Zora Neale Hurston's great book
about Janie. A coming of age story that's
seminal in that it, for the first time or maybe a very early time,
took a young, Black woman,
treated her like a real human being
with normal human emotions and dreams
and everything else, and humanized a whole
coming of age experience for a Black teen in America
in the early 20th century.
So we're talking here as usual with Dr. Deb,
who's gonna unravel the stories and tell us why their eyes were watching God
at the very end.
So, Deb, tell us a little bit about Zora Neale. Start there.
How does she anchor herself structurally in this story?
So Zora Neale Hurston grew up in an all-black town in the South.
And she went to high school,
made her way through college.
Wasn't easy, but she got herself there.
And then she moved to Harlem at about 35 years old.
And this was right smack dab in the middle of the Harlem Renaissance.
So that's how she got involved with that movement.
And she really is known as
the only prominent female figure in the Harlem Renaissance
that you read about in all the canonical textbooks.
And give us a sense for what Harlem was like,
because Harlem has had like 18 lives
as it's gone through. So in that era, contextually,
what was it like?
So Harlem was a place where,
at that point, all of these black artists
and artists of all kinds: writers, musicians, et cetera,
came together. And this word "renaissance" means rebirth,
and that's exactly what was happening
is they were kind of reclaiming Black culture
as a legitimate art form, which it had been understood not to be previously.
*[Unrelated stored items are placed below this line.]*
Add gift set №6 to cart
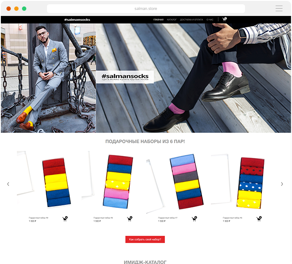 259,219
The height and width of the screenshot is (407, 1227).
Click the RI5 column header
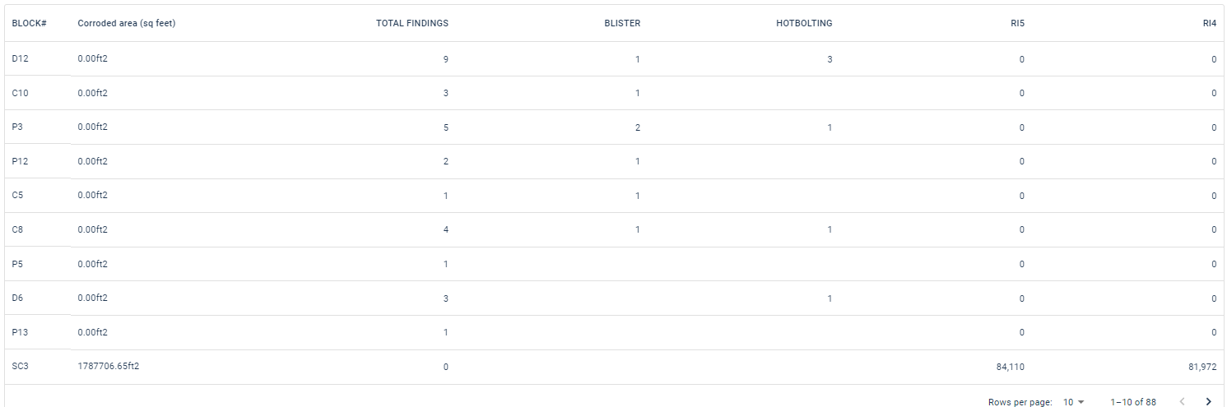tap(1017, 23)
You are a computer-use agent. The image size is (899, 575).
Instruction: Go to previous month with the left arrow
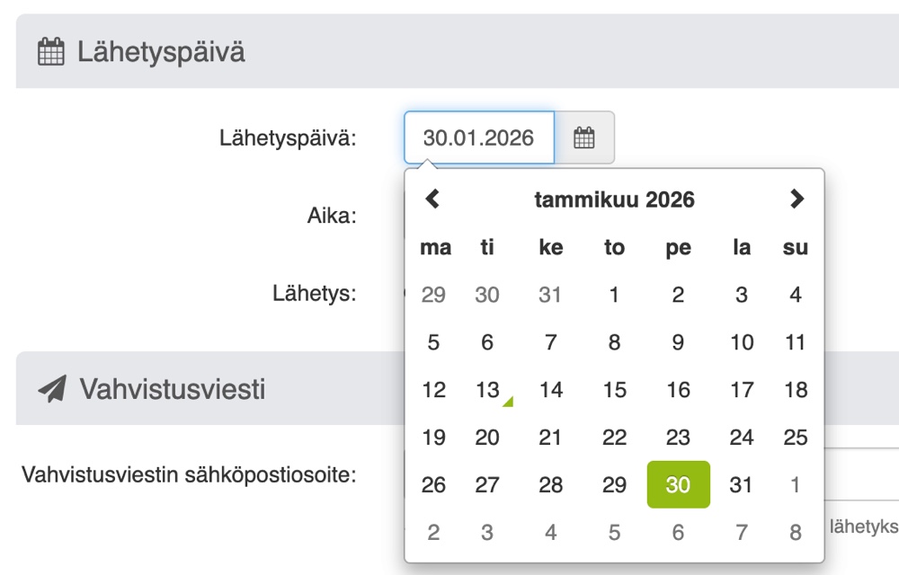pyautogui.click(x=434, y=199)
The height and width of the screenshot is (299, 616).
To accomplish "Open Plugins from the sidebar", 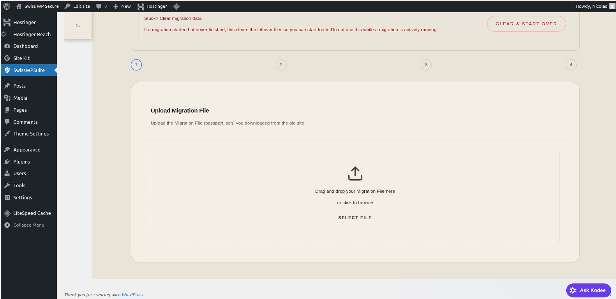I will (x=21, y=162).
And that's kind of what Their Eyes Were Watching God is all about,
reclaiming Black folk culture as a legitimate art form.
And that's what was happening in the Harlem Renaissance.
The Harlem Renaissance is the reason we have access
to so much amazing Black art and culture
today, even. Everything that came after that was influenced by these folks.
[ pen writing ]
Who was Zora Neale Hurston?
What was the Harlem Renaissance?
All right, here we go.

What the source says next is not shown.